> [Information given]
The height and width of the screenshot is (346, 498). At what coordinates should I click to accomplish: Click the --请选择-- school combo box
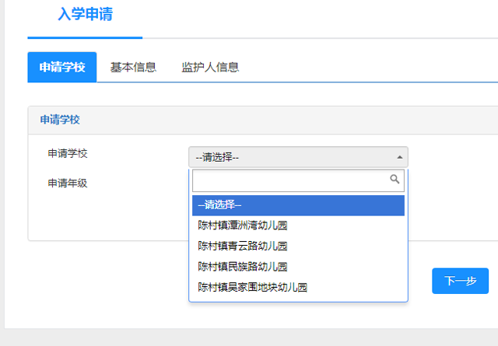[x=298, y=157]
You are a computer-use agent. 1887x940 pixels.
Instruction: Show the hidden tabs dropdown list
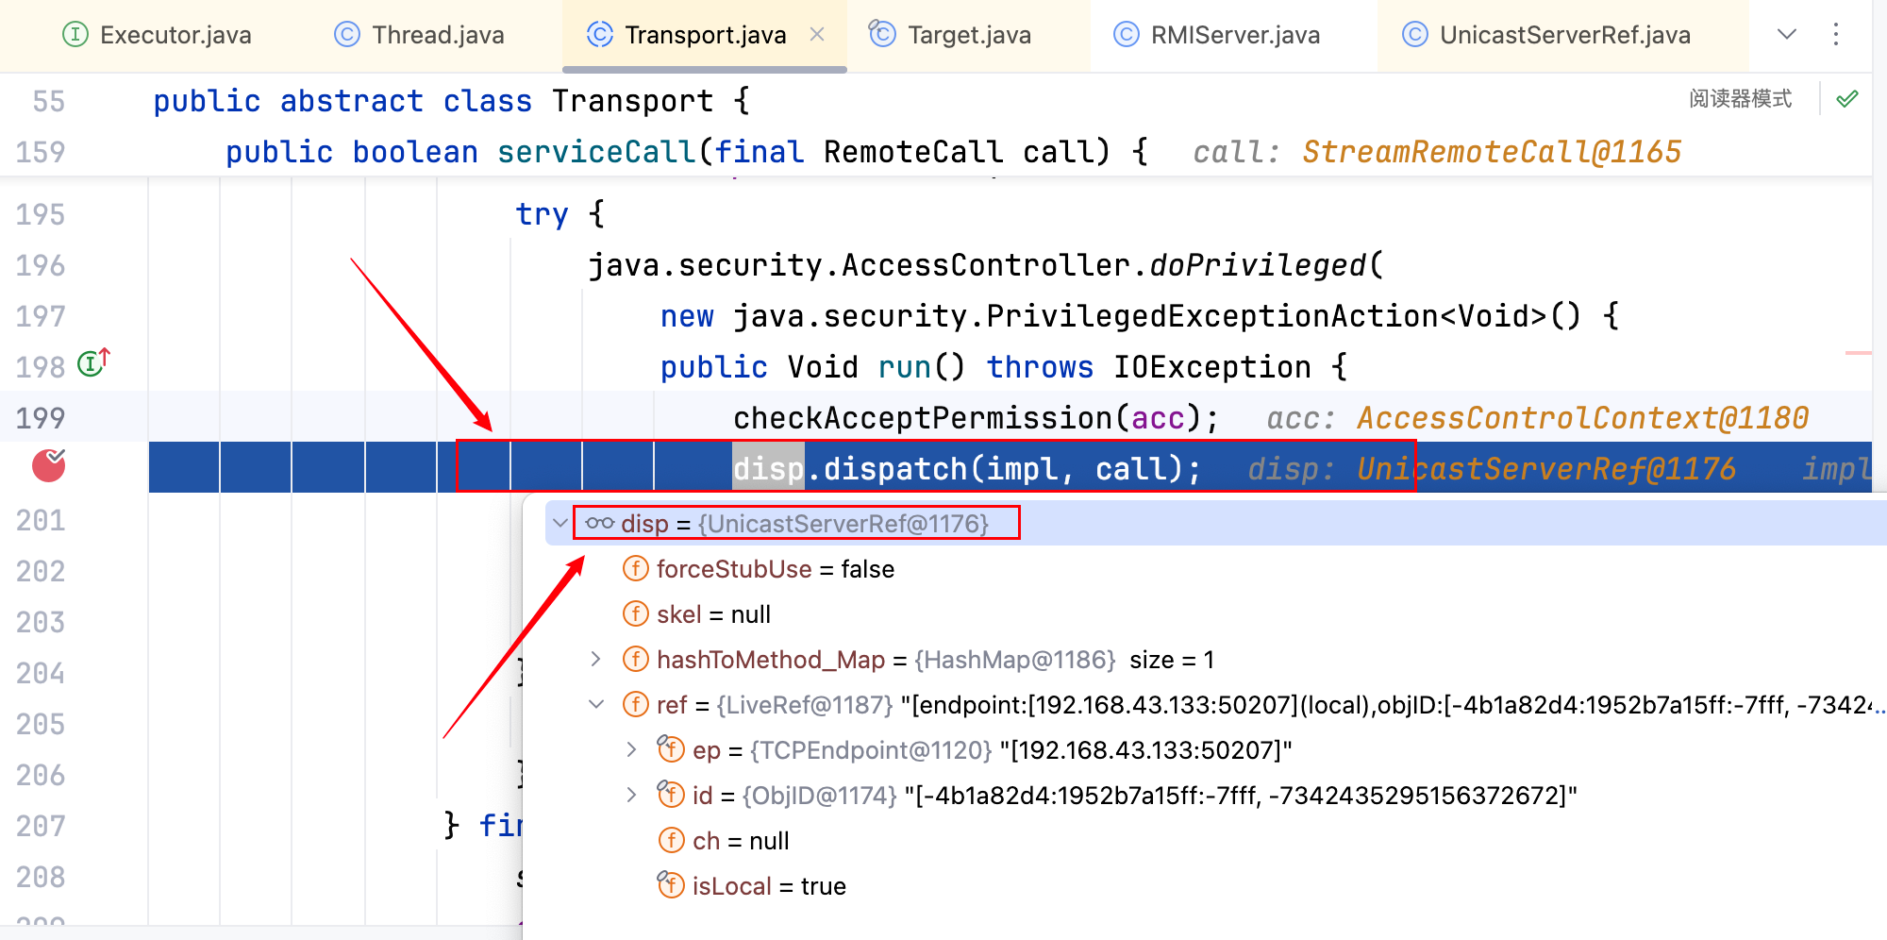pyautogui.click(x=1786, y=35)
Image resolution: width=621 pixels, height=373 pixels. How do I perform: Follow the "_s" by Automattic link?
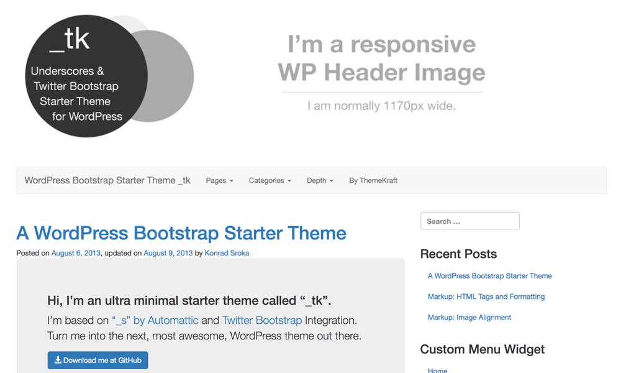pyautogui.click(x=155, y=321)
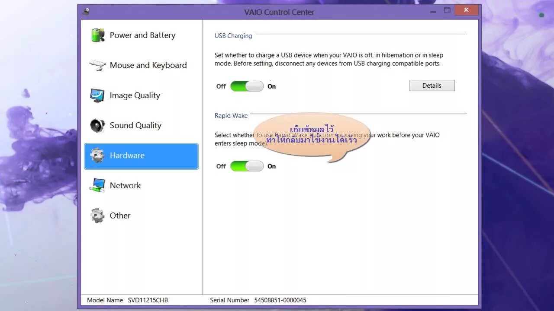This screenshot has height=311, width=554.
Task: Minimize the VAIO Control Center window
Action: coord(433,12)
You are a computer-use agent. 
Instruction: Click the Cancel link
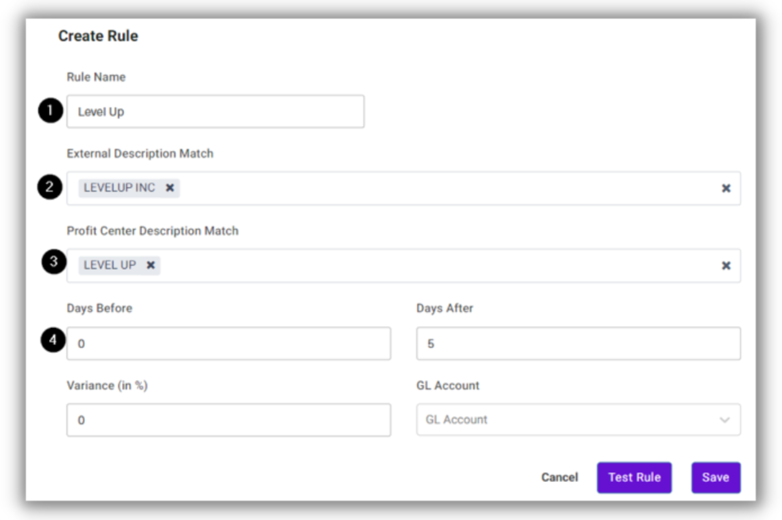click(559, 477)
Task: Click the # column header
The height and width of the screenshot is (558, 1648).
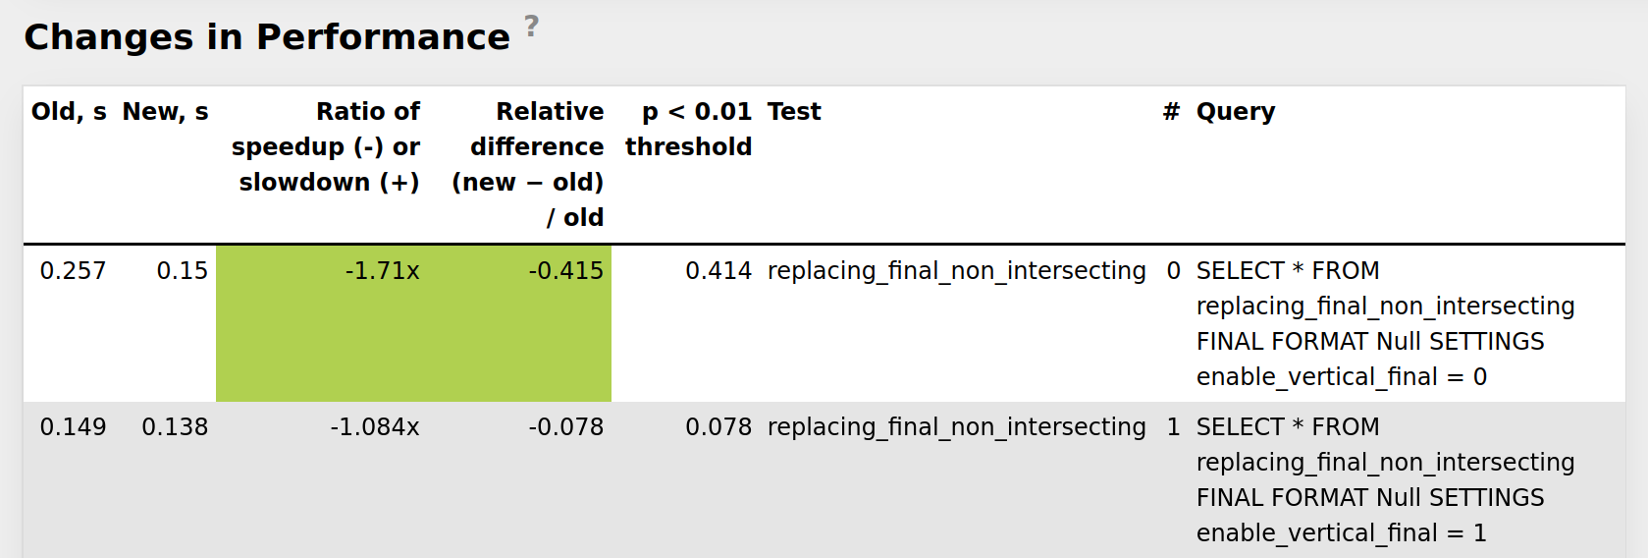Action: 1171,112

> [Exercise description] Each line from the one containing "The height and width of the screenshot is (558, 1648)." through the last line of the listing must be copied exactly, and the pictures must not be.

> [Task answer]
The height and width of the screenshot is (558, 1648).
Action: 1171,112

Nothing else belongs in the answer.